Reading text:
The president suggested his threat has teeth because “any conversation with me is classified” and Bolton’s book, “The Room Where It Happened,” promises to be filled with first-hand accounts of the inner workings of his administration.
“If the book gets out, he’s broken the law, and I would think that he would have criminal problems. I hope so," Trump said during a roundtable event at the White House.
“Very strong criminal problems,” he added for emphasis.
Charles Cooper, Bolton’s lawyer, did not return a request for comment.
Mark Zaid, a veteran national security attorney, disputed Trump’s claim that all his conversations are classified.
“It’s not true as a general rule,” Zaid told the Daily News.
However, Bolton could be in serious trouble if there is in fact classified information in the book, according to Zaid.
“Bolton can be prosecuted. His publisher can be prosecuted. His lawyer can even be prosecuted,” Zaid said, adding that the hawkish Republican could face “criminal and civil penalties” while the government could seize “every dime” he makes off of book sales “into the end of time.”
It’s ultimately up to the courts to determine whether Bolton’s tome contains classified information if he moves ahead with publishing it.
The likely bombshell is expected to hit shelves on June 23.
A press release from last week says it is filled with damning details about Trump, including accusations that his impeachable conduct extended far beyond his Ukraine scandal and permeated his entire foreign policy agenda.
But Attorney General William Barr all but confirmed reports during Monday’s roundtable event that the Justice Department will do Trump’s dirty work and sue to block the book’s release.

What is being asked: Continue the news article about John Bolton's book, beginning after its final sentence. The listing after this article is not needed.

Supplied data:
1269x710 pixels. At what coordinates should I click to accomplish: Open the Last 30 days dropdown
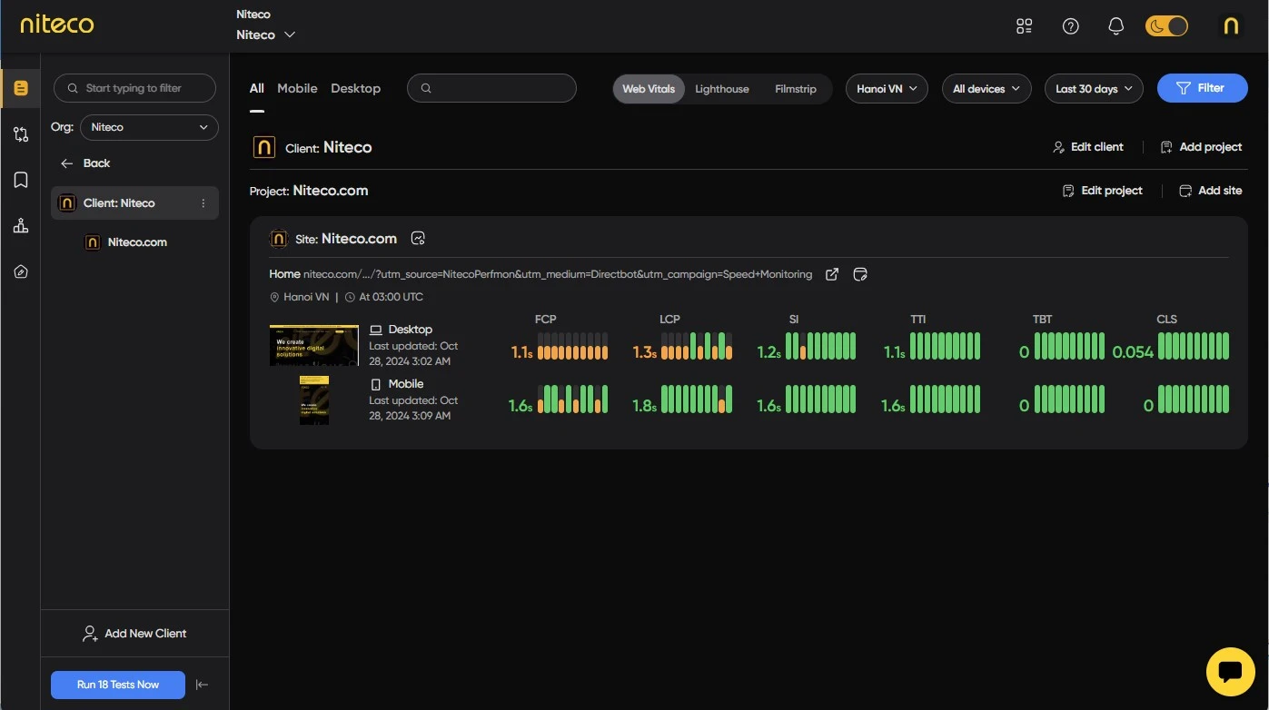(x=1094, y=89)
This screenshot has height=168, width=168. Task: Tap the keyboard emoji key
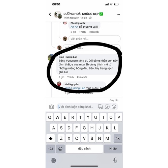click(60, 149)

Output below:
“People who come to work in the government and have access to sensitive information ... they have to go through a clearance process before they can publish a book,” Barr said. “We don’t believe that Bolton went through that process, hasn’t completed the process and therefore is in violation of that agreement.”
Cooper contended in a Wall Street Journal op-ed last week that his client went through a four-month classification review with the White House and that Trump is at this point only seeking to stall.
Bolton resigned from the White House in September 2019 after clashing with Trump on a range of national security issues.
Most prominently, Bolton is said to have been infuriated by Trump’s bid to pressure Ukraine’s government last summer into launching investigations of Joe Biden and other Democrats while holding up $391 million in U.S. military aid as leverage — a scandal that resulted in the president’s impeachment.
Despite facing a subpoena, Bolton ultimately refused to testify in the House impeachment inquiry into Trump’s alleged misdeeds.